The rhythmic squeaking started up again, as if it had paused, listening, just as Rob had, and decided there was nothing there, only cats fighting over their garden territories for the night hunt. With the squeaking came the moaning, and Rob felt revulsion. The squeaking got faster and the moans of his parents louder as Rob retreated to his bedroom, shutting the door tight against the horror.
3
“Yes, I suppose. Sex can be quite funny,” the Reverend Lovegrove said. He was completely unfazed by the class of almost thirty teenagers sat snickering before him. “There’s an awful lot of humour based on sex, so it’s quite natural that you should find it funny. The best humour is based on taboos, and with sex there’s so much we don’t talk about. The whole biology of it is by far the most simple part, wouldn’t you agree?” The class said nothing, but neither was it laughing now. “When you think about it, sex is really the heart of most things, isn’t it? Charles Darwin certainly thought so. Competition pressures on natural selection in mate choice. That’s not just for animals, is it?”

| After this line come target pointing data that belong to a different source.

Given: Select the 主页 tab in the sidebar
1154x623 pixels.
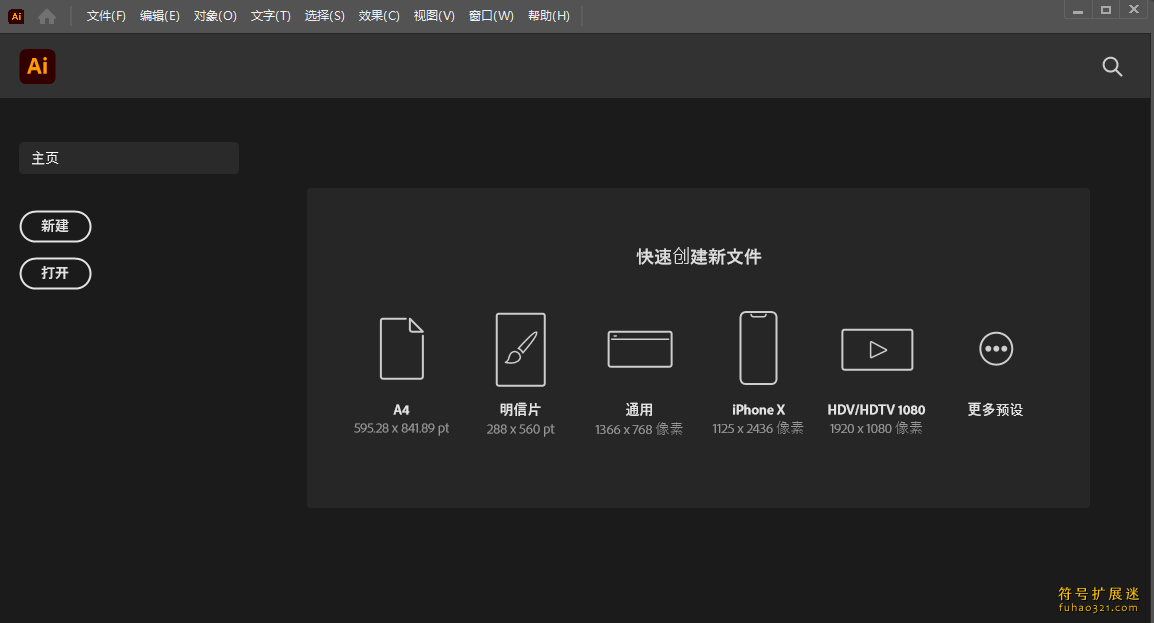Looking at the screenshot, I should pyautogui.click(x=128, y=158).
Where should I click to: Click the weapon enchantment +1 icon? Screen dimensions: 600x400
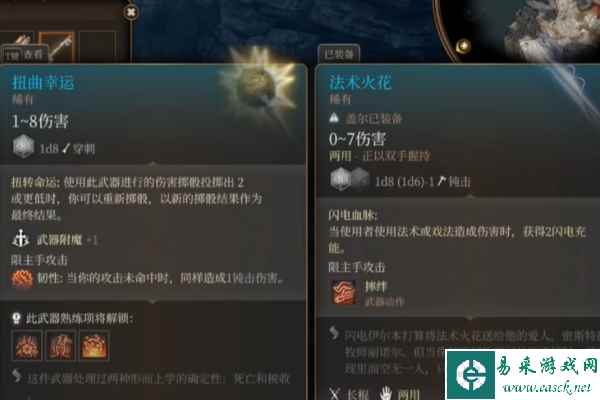(21, 239)
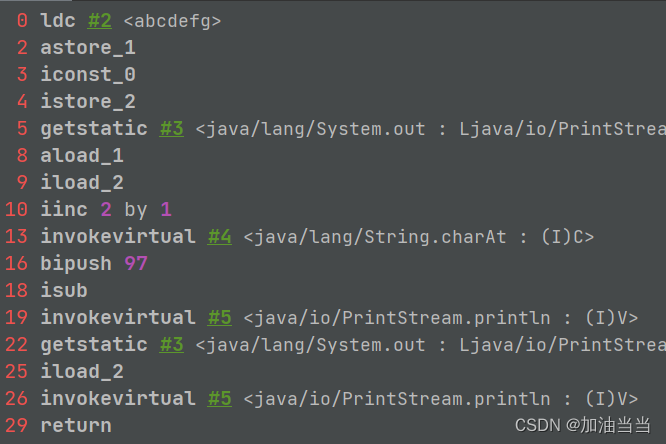Click #5 link on invokevirtual at offset 26
Viewport: 666px width, 444px height.
click(219, 398)
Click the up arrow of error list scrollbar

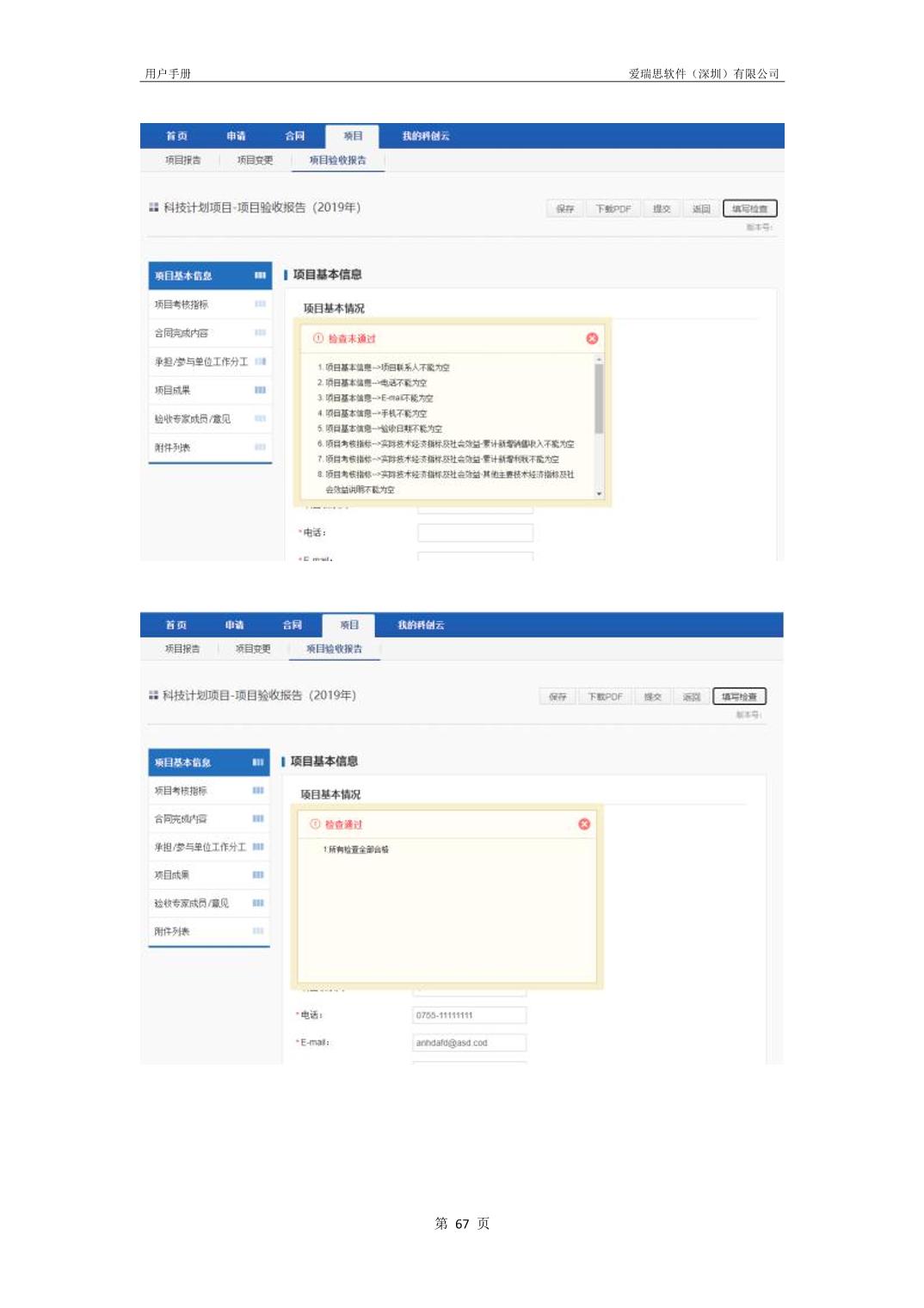click(599, 359)
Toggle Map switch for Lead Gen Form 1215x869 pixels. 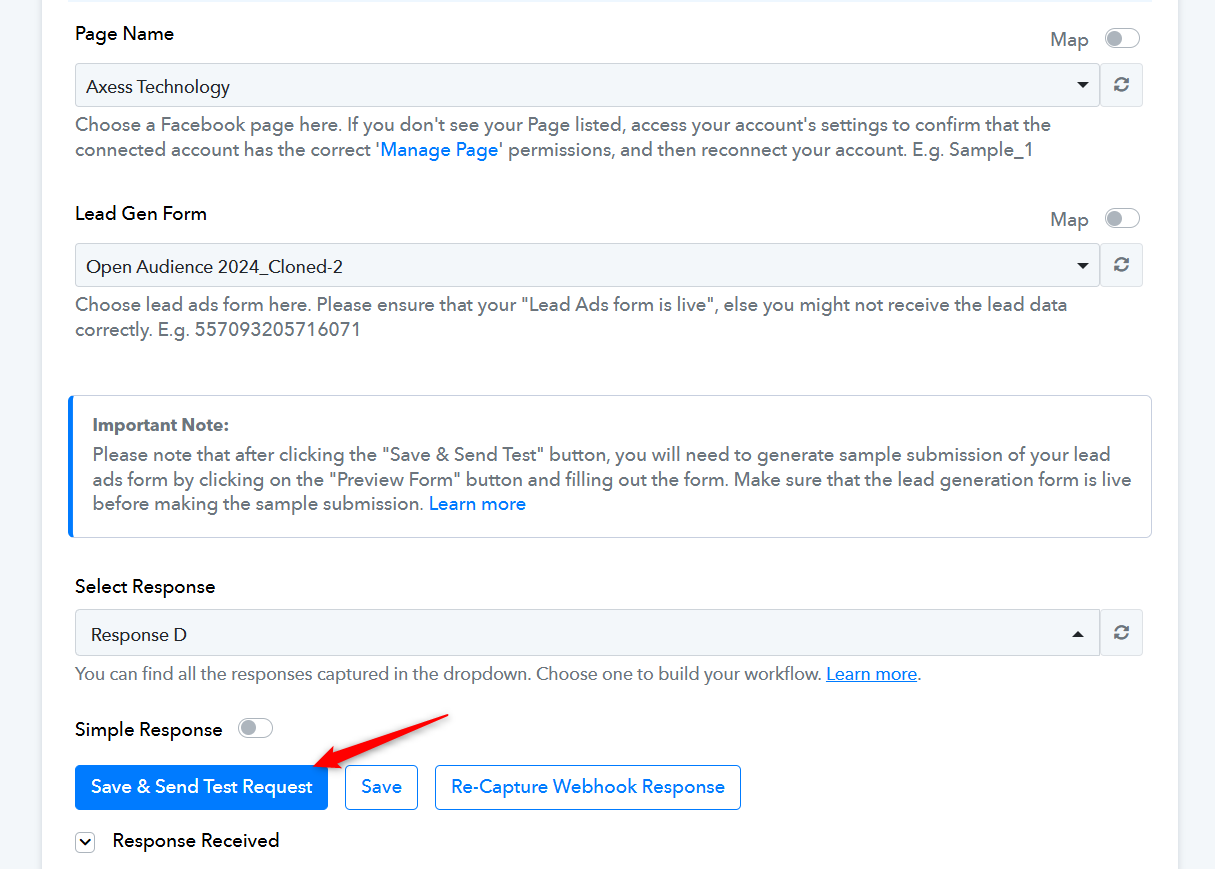point(1122,219)
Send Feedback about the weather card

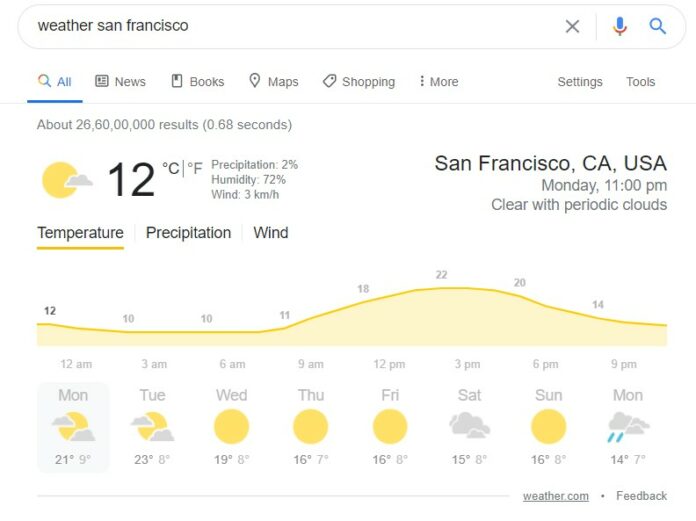[x=641, y=496]
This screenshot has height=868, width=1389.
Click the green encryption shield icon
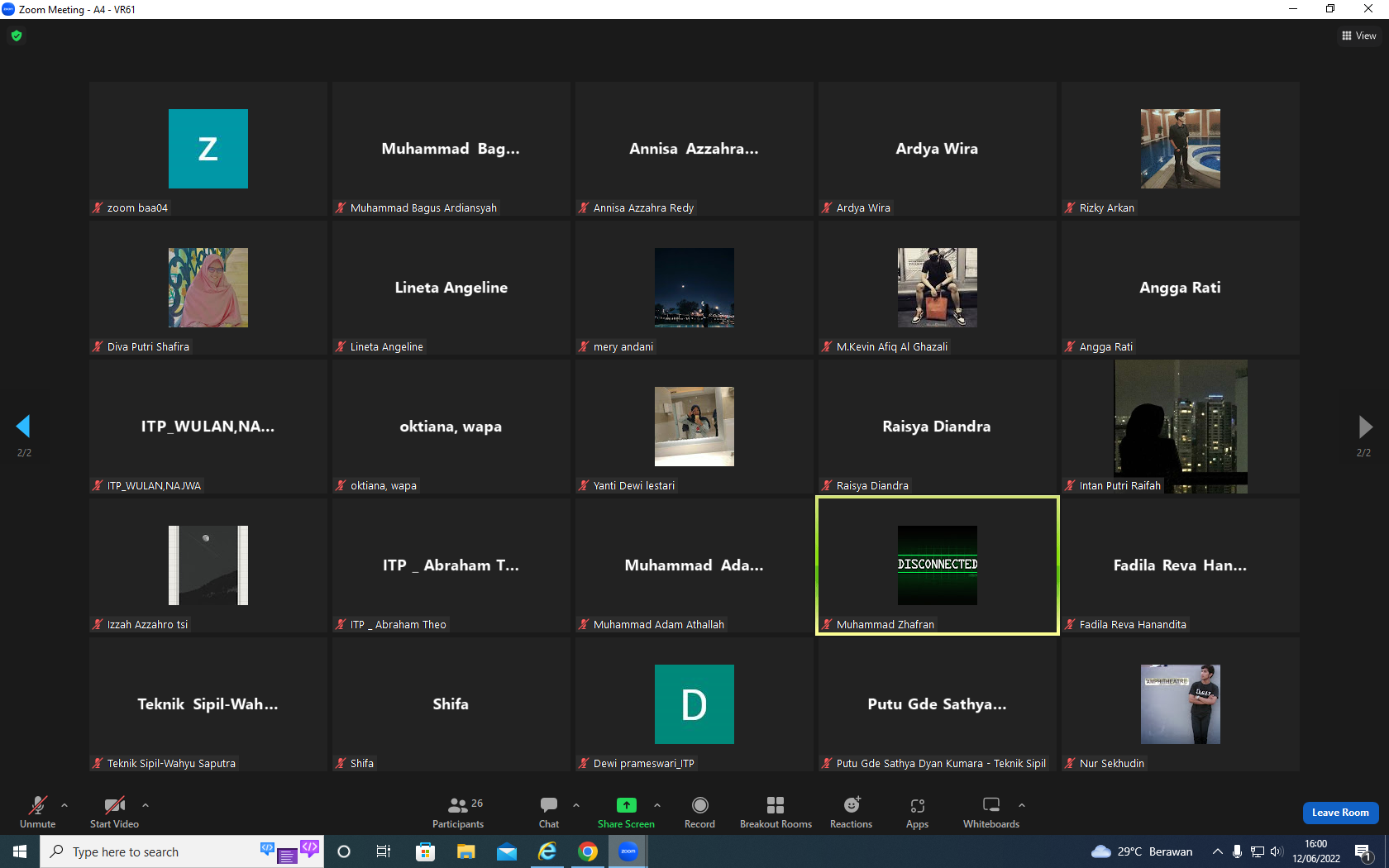click(17, 36)
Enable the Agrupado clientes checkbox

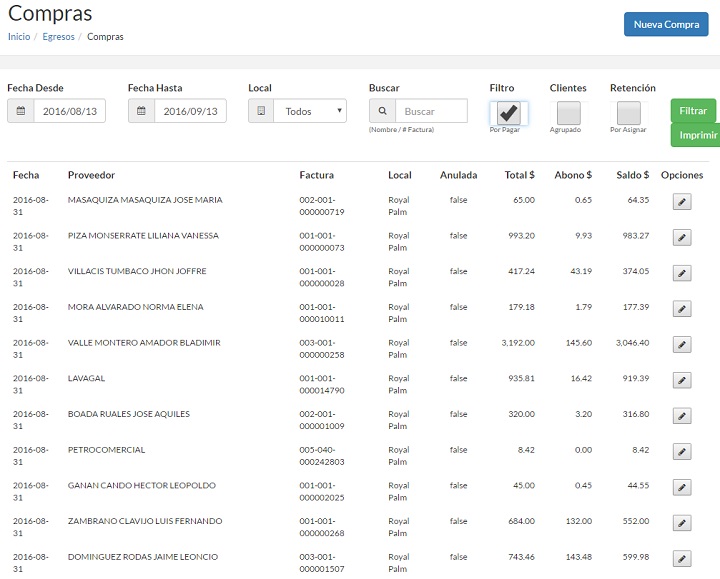[568, 112]
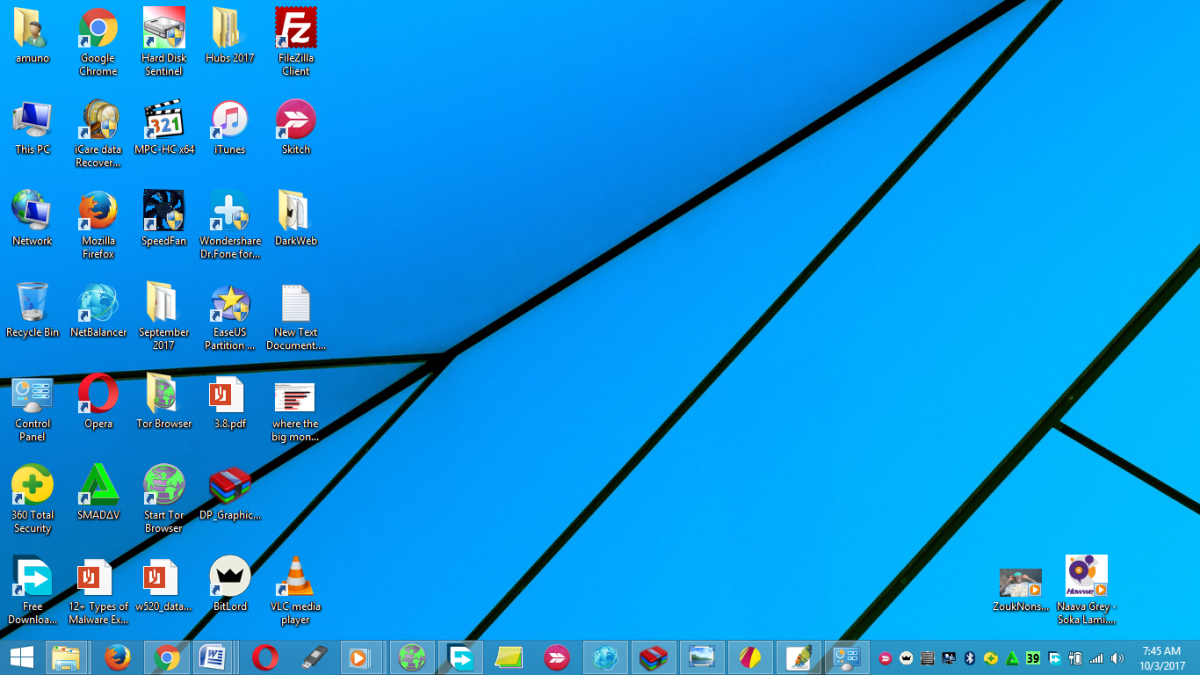The image size is (1200, 675).
Task: Select the MPC-HC x64 desktop icon
Action: pyautogui.click(x=164, y=121)
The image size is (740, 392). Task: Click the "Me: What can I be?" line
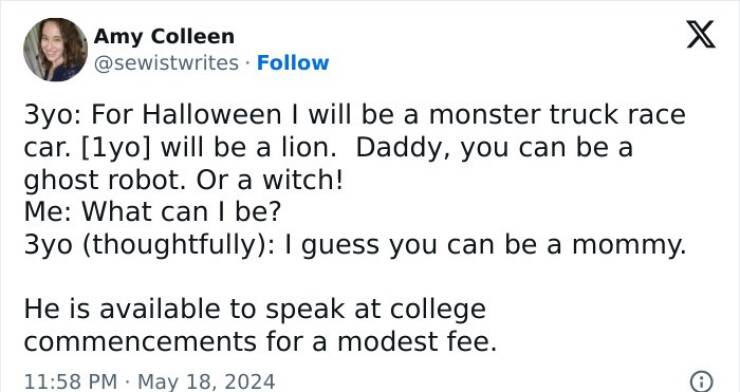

Mr Bryce, the form tutor, lurked in the corner pretending to read a book, peering periodically over the pages with a hard stare to silence the group.
Rob Peters, as was his habit, let his pen mediate between his subconscious and the world around him, doodling on a page at the back of his notebook, while he tried not to snicker like the rest of the class. He had captured perfectly the shiny forehead of the prematurely balding Reverend Lovegrove in his caricature. He had exaggerated the man’s slight foppishness by the expression he had given him. Like all caricatures, it was an unkindness edged with the cut truth.
Ally Strachan, a small Northern Irish boy originally from Belfast, sat next to Rob. “Not bad,” Ally whispered. Ally and his small gang had become Rob’s friends. They were in the same form group and shared enough classes with Rob, who was looking for anything to hold onto in the new school, to be pulled into their circle.
The searching eyes of Mr Bryce fixed on Rob and Ally. Rob quenched the small smile he had on his face and tried to surreptitiously close his notebook and make like he was listening. Mr. Bryce’s eyes lowered back to his paperback.
While the painful lecture droned on about responsibility, love, and respect, Rob’s eyes wandered to the side of the class. Sat at a table, biting her lip trying to ignore the hushed comments of her friend Effie, was Julie Brennan. She was quite possibly the most beautiful thing Rob had ever seen. He sat behind her and across the aisle between the desks. From that position Rob could see the languorous line of her neck, the curve of her jaw, the delicate folds of her ear, behind which she occasionally tucked her curly hair. Without thought, his fingers pressed the pencil down, ready to commit those lines to an imaginary page and mark with his artist’s embellishment what he perceived.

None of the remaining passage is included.